We further explored how the ITA model performs in symptomatic versus asymptomatic COVID-19-positive individuals in each cohort. We considered participants to be symptomatic who reported any symptoms in the detection period or on the diagnostic test date. Assuming a diagnostic testing capacity of 30%, ITA indicates testing for 19 of 29 symptomatic and 7 of 21 asymptomatic COVID-19-positive individuals in the cross-validated model using both steps and RHR features, and 5 of 8 symptomatic and 1 of 5 asymptomatic COVID-19-positive individuals in the independent test set of the AF cohort. In other words, 7 of 26 (27%) and 1 of 6 (17%) COVID-19-positive individuals were asymptomatic in the ITA-determined subpopulation for the cross-validated training set and an independent test set of the AF cohort, respectively. Results were similar for the AHF and FHF cohorts (Supplementary Table 5). These findings indicate that the ITA model can not only target diagnostic testing resources toward individuals with symptoms, but also those without any reported symptoms, further increasing the utility of this method.

Discussion

The COVID-19 pandemic revealed the fragility of our existing healthcare infrastructure to detect the virus and prevent its spread. One key tool for reducing disease spread is bringing diagnostic testing to the right people at the right time and ensuring appropriate interpretation of the diagnostic testing results based on the prevalence of the disease in the population4. In light of this need, in April 2020 we developed CovIdentify to integrate commercial wearable device data and electronic symptom surveys to assess the real-time risk of being infected with COVID-19. We envisioned two possible scenarios where CovIdentify would be useful for informing intelligent testing decisions, including (1) ranking individuals in a group by likelihood of current infection with COVID-19 to determine who to test, and (2) tracking a single individual over time for evidence of new infection onset to determine when to test. In our initial development of the ITA model, we focused on the first question, and ultimately improved the positivity rate of COVID-19 diagnostic testing up to 6.5 fold when compared against RTA. These results indicate that if deployed on a large scale, the ITA model could potentially be used to better allocate diagnostic testing resources. To test the real-world efficacy of the ITA model, a simple approach may be to compare the positivity rate of ITA recommended diagnostic testing versus traditional surveillance testing in cohorts of school teachers in the same jurisdiction or school (i.e., similar prevalence rate). This method is likely applicable to other diagnostic areas as well, where digital biomarkers can be used to indicate the likelihood of disease.

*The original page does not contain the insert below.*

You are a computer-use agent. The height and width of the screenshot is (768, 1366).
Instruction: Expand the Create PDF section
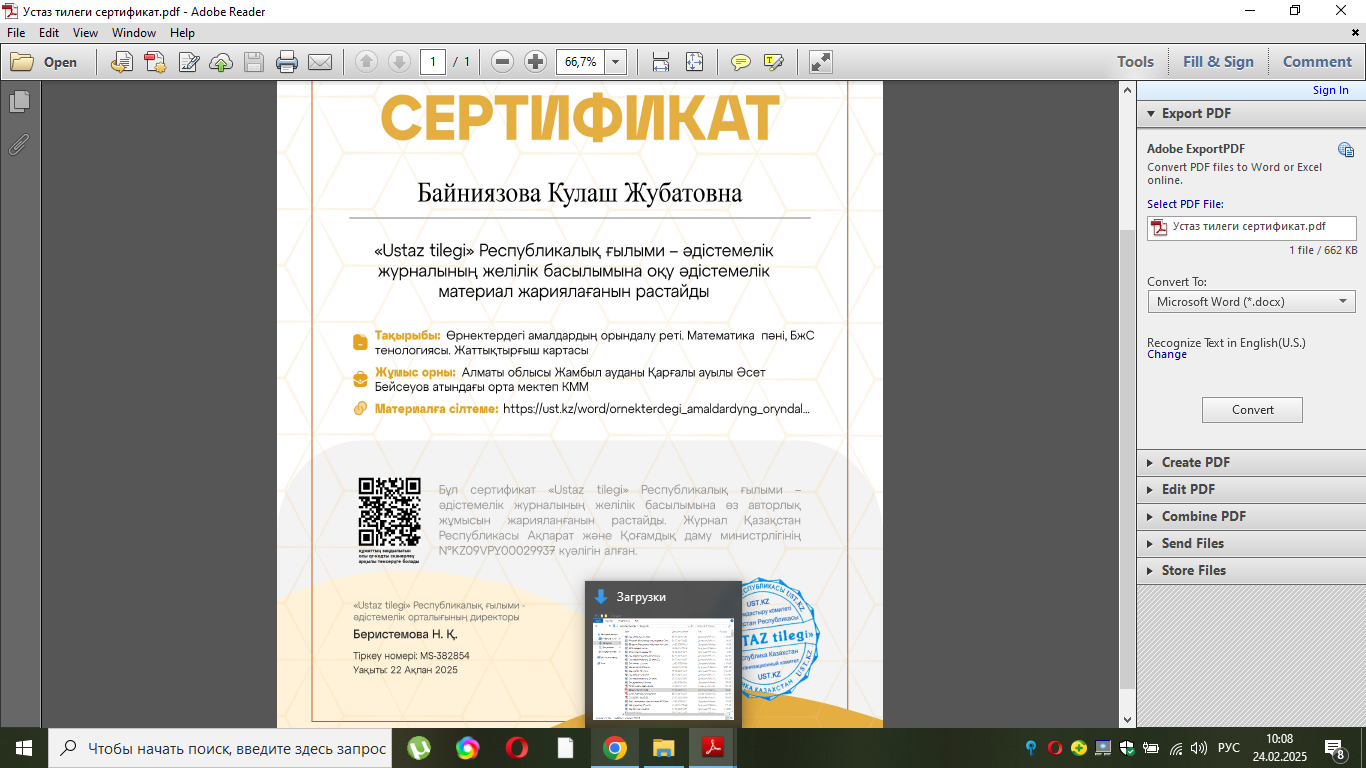[x=1195, y=462]
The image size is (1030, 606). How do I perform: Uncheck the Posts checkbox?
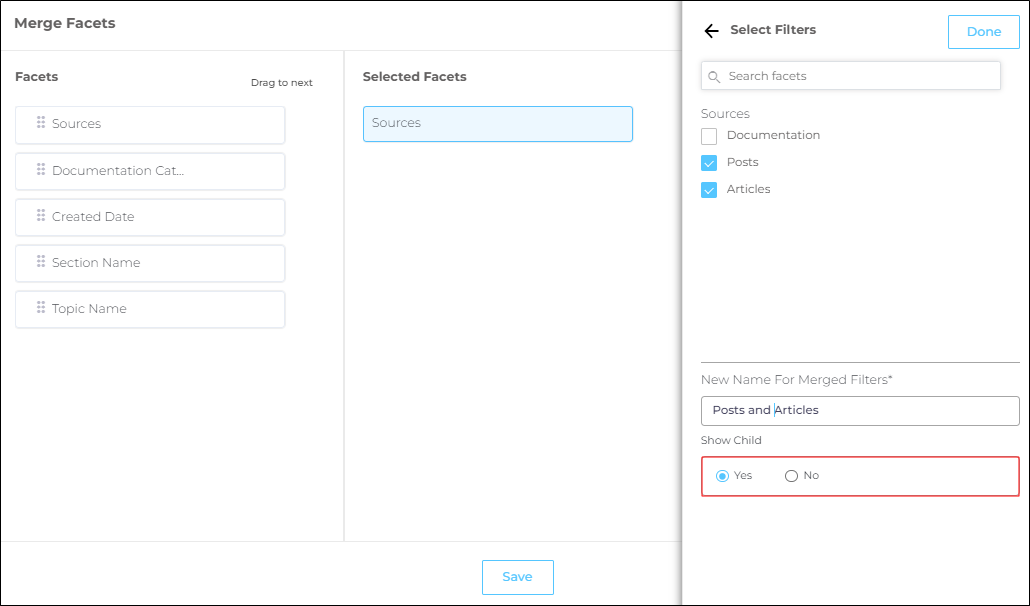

In this work, we demonstrated that wearable device data can be used to strategically target the allocation of diagnostic tests to where they are most useful. This approach not only increases testing efficiency and allocation but also reduces the costs and supply chain burden of surveillance testing which is an ongoing challenge. Our results further demonstrate that the ITA method is able to filter a surveillance population to generate a subpopulation with a higher density of true positives, regardless of the prevalence and pretest probability of COVID-19 infection in the population under surveillance for the disease, and, thus, increases testing positivity rates. We note that, although there is a possibility that our COVID-19-negative group may contain other illnesses (e.g., flu) which also reflects a more realistic setting, we were still able to improve resource allocation by over 450% in the independent test set. Another key contribution of our work is the utility of the ITA model using only physiological digital biomarkers (RHR). As steps (and other physical activity) may be reduced due to other reasons than COVID-19 infection, steps may result in nonspecific models, as we have observed from our results on the independent test set. For that reason, an ITA model using more specific digital biomarkers (e.g., RHR) demonstrates the potential of solely relying on physiological data from wearables to develop such an ITA model in a resource-limited setting. We also demonstrate the utility of the ITA to filter individuals for allocating diagnostic tests not only in cases of symptomatic individuals but also for asymptomatic individuals who may not be tested and diagnosed otherwise. While the sensitivity and specificity of diagnostic tests are not affected by ITA, this more efficient testing allocation approach identifies more cases in less time and with fewer resources41,42,43,44.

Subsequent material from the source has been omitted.